While Brooks, Arbery’s aunt, confirmed that the person seen in the video of English’s property that he provided from the day of the shooting was in fact Arbery, she couldn’t say it was her nephew in other videos from English’s property taken in the first two months of the year that were reviewed by The Daily Beast.
In a brief interview with The Daily Beast on Friday, Gregory McMichael said that he had no direct evidence that Arbery was a thief targeting Satilla Shores, before teasing what could be a key part of a legal defense for the shooting.
“But he’s the guy who’s there without permission,” on English’s property, McMichael said through the closed front door of his son’s home.
For his part, English said he felt terrible that a man may have been killed in a possible attempt at defending his unfinished home. “I want to convey my condolences to this boy’s mama. No parent should ever have to go through that,” English told The Daily Beast. “I’m holding my hat in my hand asking for forgiveness.”
Brooks insisted her nephew was doing nothing wrong that day.
“He never bothers anybody. He’s just a very observant person,” Brooks told The Daily Beast. “That’s all he was doing—looking, not stealing anything.”
In his letter, Barnhill said that “Arbery’s mental health records and prior convictions help explain his apparent aggressive nature and his possible thought pattern to attack an armed man.” Arbery was convicted of bringing a handgun to Brunswick High School in 2013, court records show. He was also convicted of stealing a television from Walmart in 2017. Neither case file, both of which were reviewed by The Daily Beast, make any reference to Arbery’s mental health.

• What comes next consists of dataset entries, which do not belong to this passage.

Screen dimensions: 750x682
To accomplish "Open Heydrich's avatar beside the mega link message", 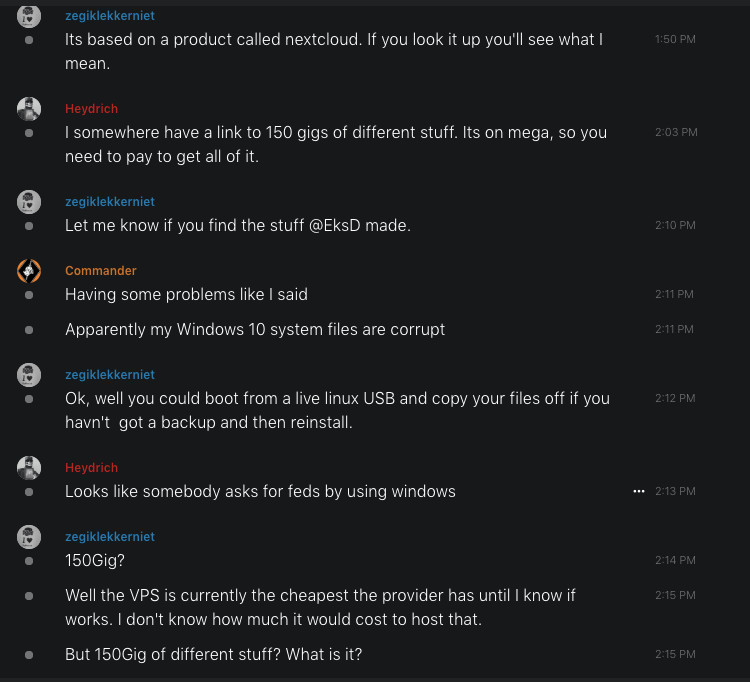I will (29, 109).
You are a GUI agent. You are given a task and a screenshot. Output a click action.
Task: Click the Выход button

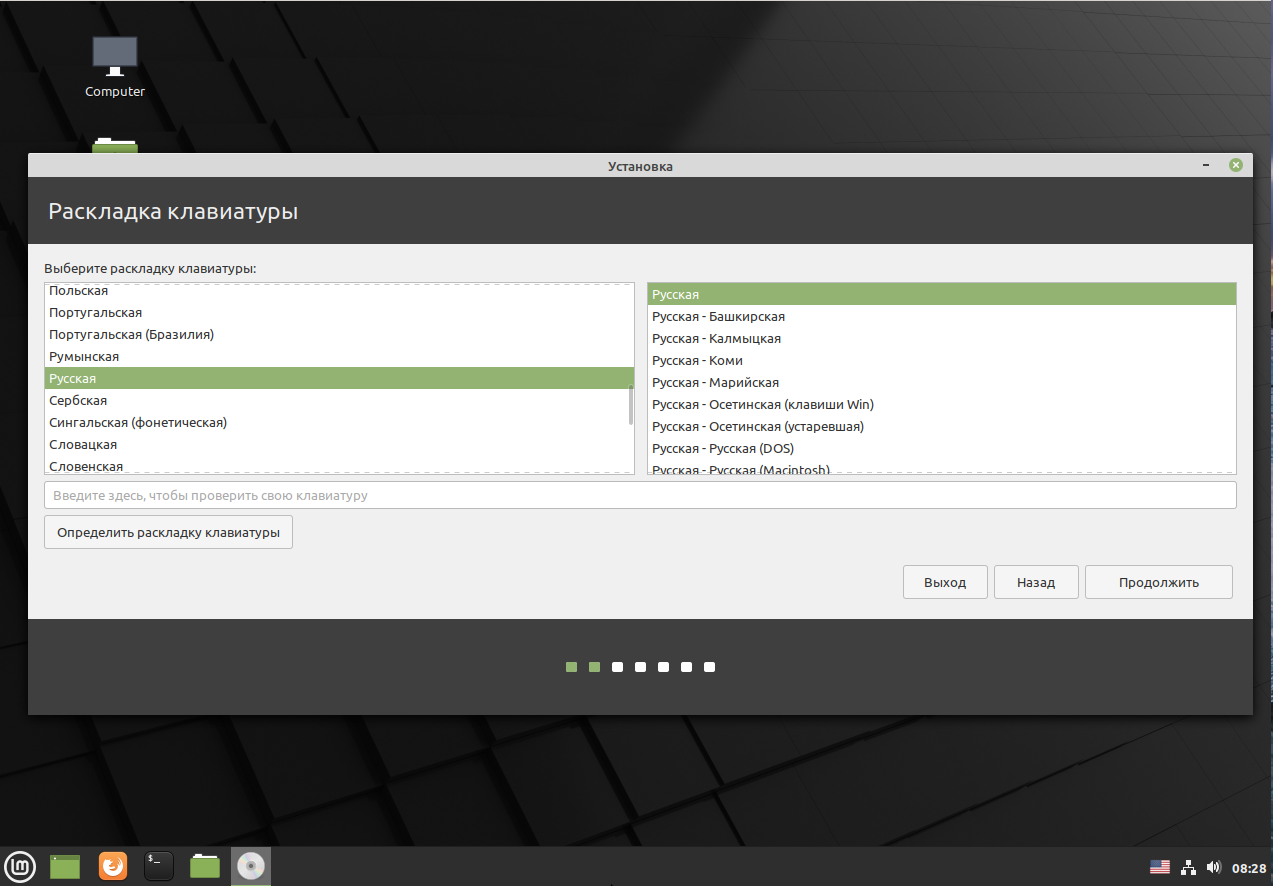(945, 582)
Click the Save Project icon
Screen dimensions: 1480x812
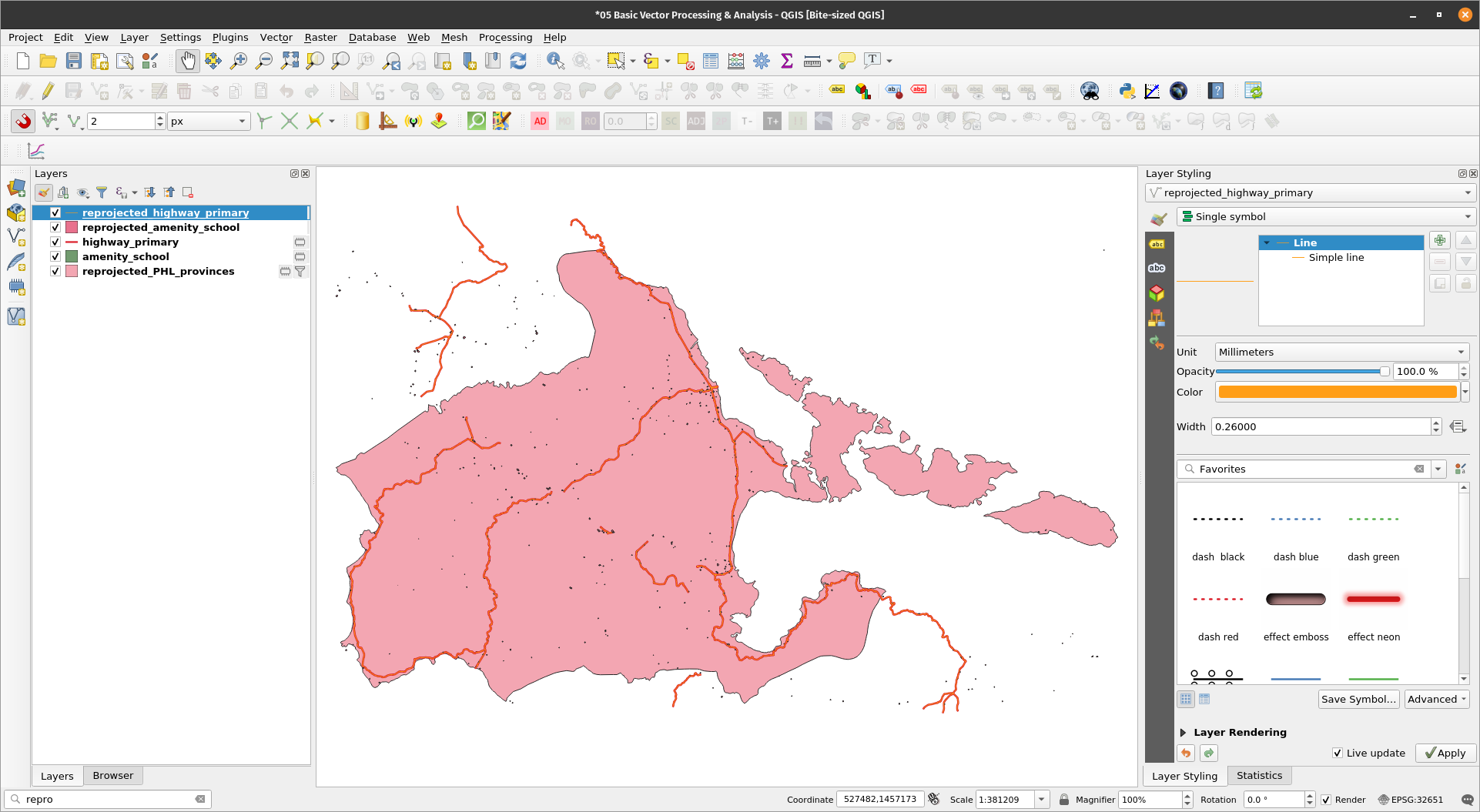click(x=73, y=61)
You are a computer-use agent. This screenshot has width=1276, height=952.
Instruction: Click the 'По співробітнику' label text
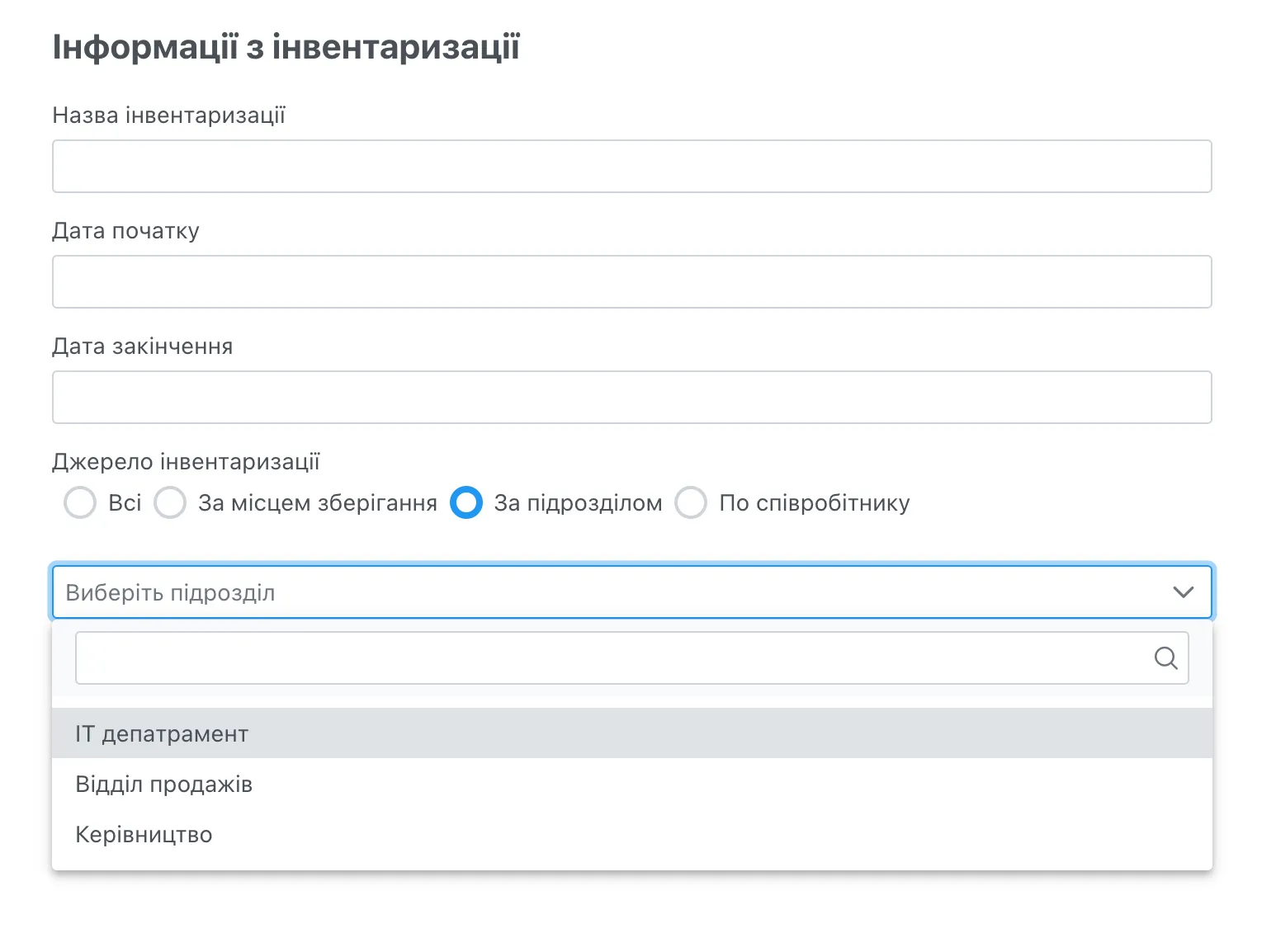[x=814, y=503]
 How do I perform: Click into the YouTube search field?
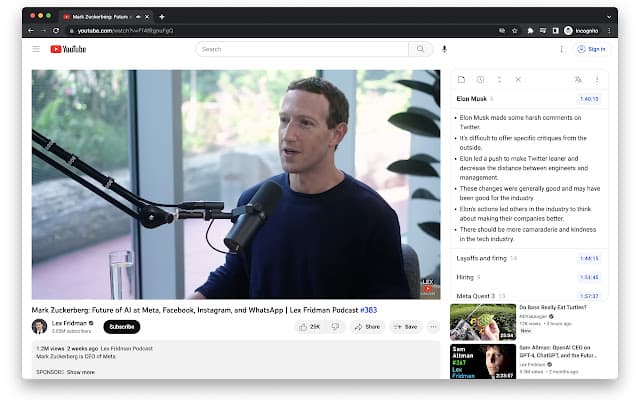pyautogui.click(x=300, y=49)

Caroline Light, a senior lecturer at Harvard who wrote a book on the history of American stand-your-ground laws, said Barnhill’s mention of Arbery’s criminal history is a recurring theme in stand-your-ground cases and police shootings—especially when the deceased person is a black male.
“He’s framing Arbery as a criminal threat to public safety, which furthers this idea of the good guy with a gun,” Light told The Daily Beast. “There’s a need to produce a legal archive to prove that he deserved to die.”
But Arbery’s criminal history would likely have no bearing on a defense of the McMichaels’ actions that day, Carlson said. He noted that the criminal records of both George Zimmerman and Trayvon Martin were not allowed to be submitted at Zimmerman’s notorious stand-your-ground trial in 2013.
Woodall, the NAACP president, said the case was really quite simple.
“Ahmaud is dead and the people responsible for his murder are walking free,” he told The Daily Beast.